A doctor is standing at the end of my hospital bed. He thrums his thumb across the sole of my foot, but I don’t feel it. Mom and Dad are sitting in chairs beside the bed. Mom’s eyes are red and puffy and her hair’s a little greasy. Dad needs a shave. He’s watching the doctor poke at me. I can’t move my body at all.
The doctor says something about “tough decisions.” He says something about hospice to Glory, who leaves and comes back with a business card. She gives it to Dad, who stares at the raised black lettering on the crisp white background. Glory and the doctor mumble a few words about “giving you time to think things over” as they leave the room. The respirator keeps humming. Mom and Dad sit there in their chairs, alone together.
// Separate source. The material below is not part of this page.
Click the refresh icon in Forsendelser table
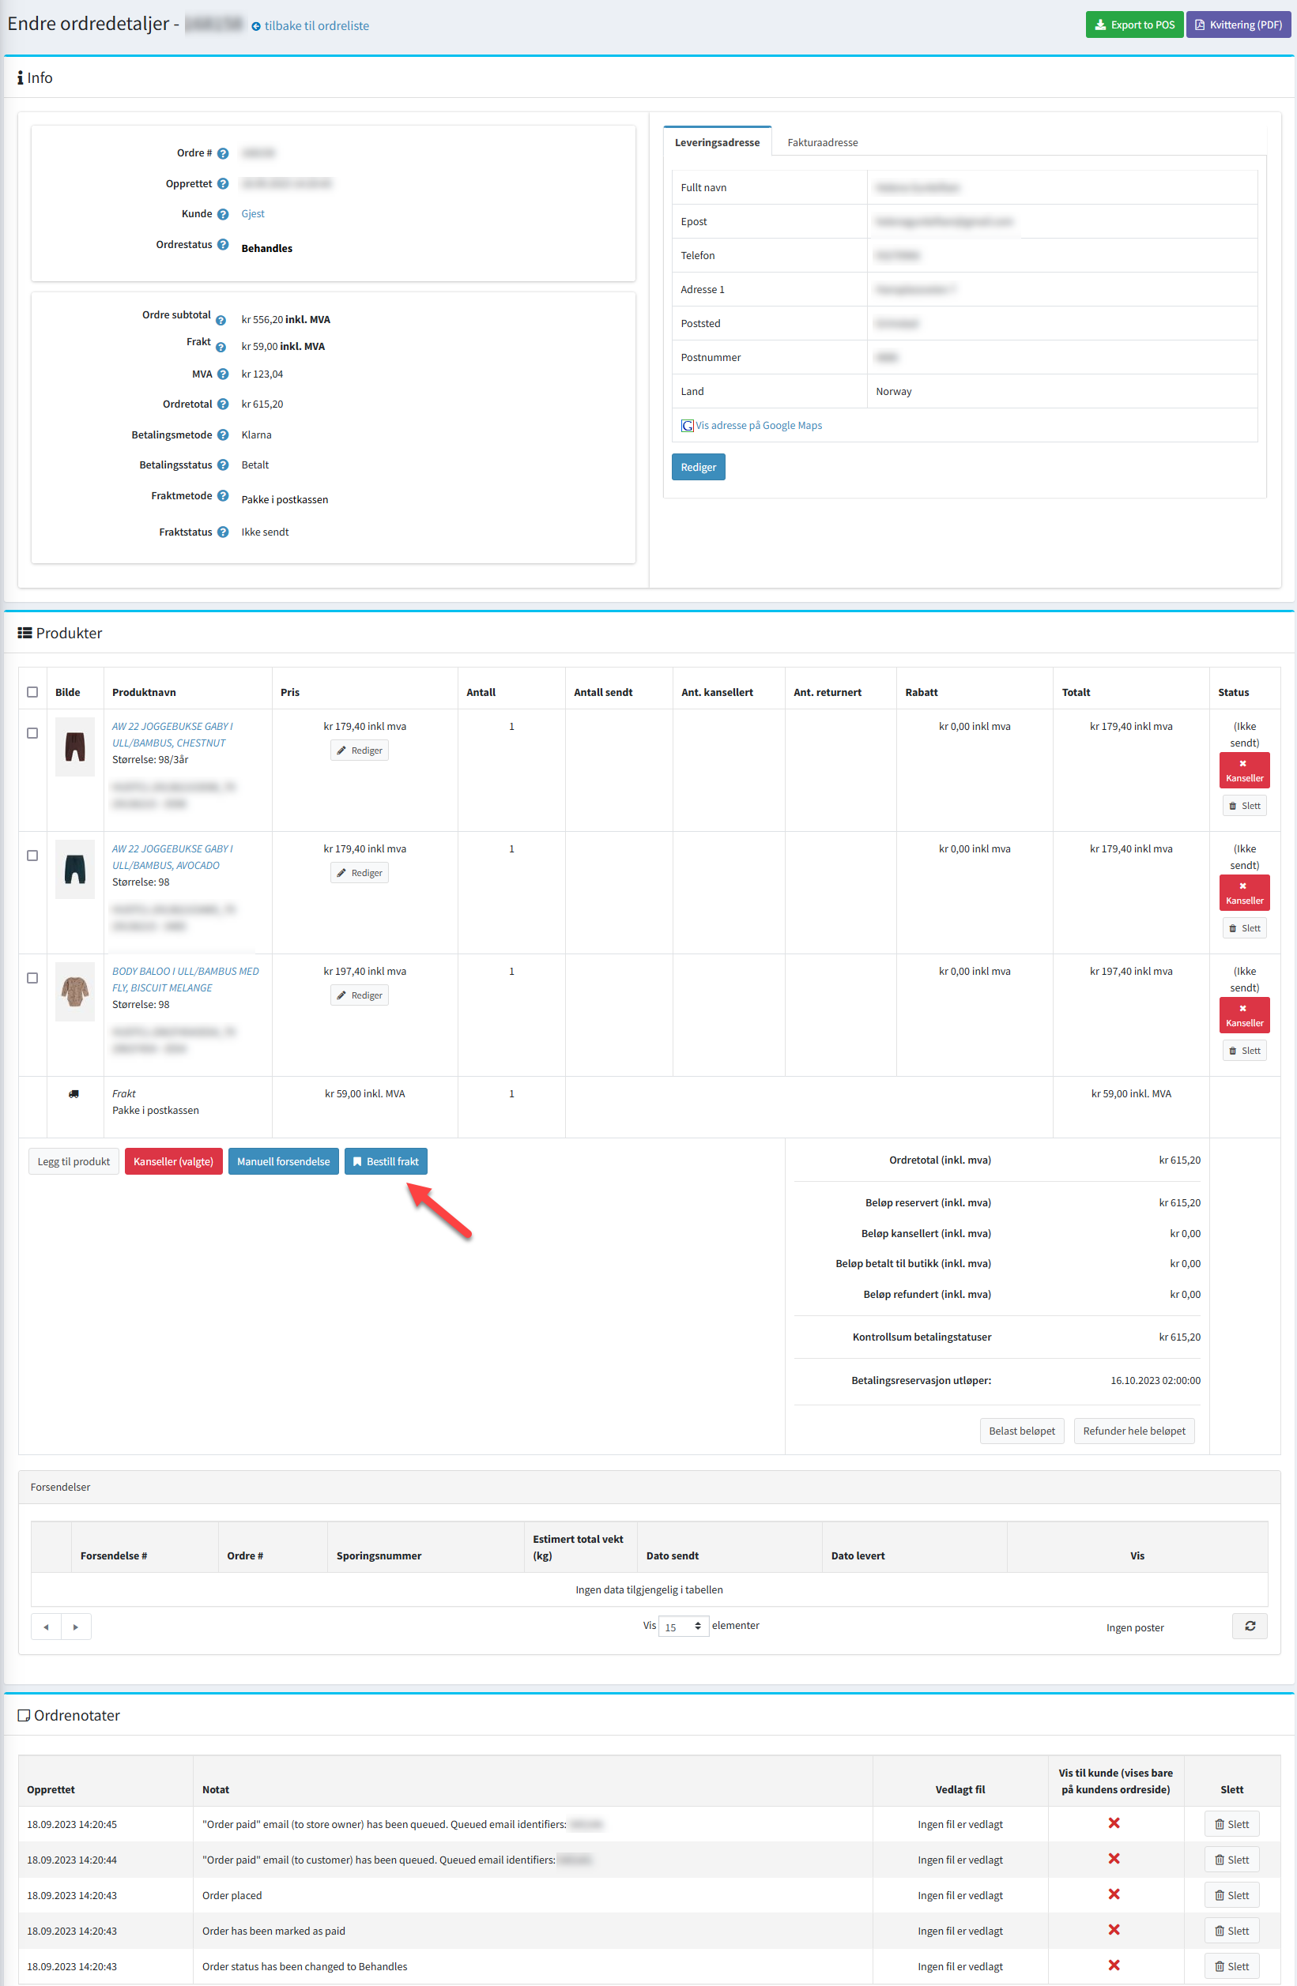 click(1249, 1626)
Dad moves the card in his fingers like he wants to give it away but can’t. Dad always makes all the decisions, but he can’t make this one. Finally, Mom’s hand comes to rest on top of Dad’s. She takes the card. In the set of her shoulders there’s a grim determination I’ve never seen before.
“It’s okay,” she says. “I’ll do it.”
When I wake up, Dulcie’s perched next to me eating from a bag of jelly beans. I’m really glad to see her, and I can feel the ghosts of my dreams evaporating.
“Hey, you,” I say, rubbing sleep from my eyes.
“Hey, you, back.”
“Did I miss anything?” I ask, surveying the scene. Middle Guy’s down to his boxers. He’s telling Gonzo a story, or slurring it, mostly. Gonzo’s drooling and his eyes are half-closed. Left Guy’s lying on his back on the ground. He rubs his stomach and moans.
“Middle Guy dared Left Guy to down an entire package of hot dogs, which he did,” Dulcie says.
“That was some stunt you pulled today,” I say, stretching. “You almost got us killed.”
“But I didn’t.”
“But you could have.”
“But. I. Didn’t.”
Right Guy drops a log into the fire drunkenly. It hisses and sparks.
“Whatever,” I say. “Thanks.”
“For what?”
“For saving me back there at the Food Court of Despair.”
“You’re welcome.”
“This has been one hell of a trip, man.”
“Yuppers.” She tilts her face toward the night sky and smiles in that way that makes her so very Dulcie.
“Beautiful,” I mumble.
“What?”
“Oh. Um. The stars. Beautiful.”
“Yeah,” she says. “For ghosts.” She sucks a jelly bean in her back teeth. “It takes millions of years for that light to reach us. By the time we see it, that star’s probably dead and gone.”
“Wow. Way to kill the mood.”
One of her eyebrows lifts. “Did we have a mood?”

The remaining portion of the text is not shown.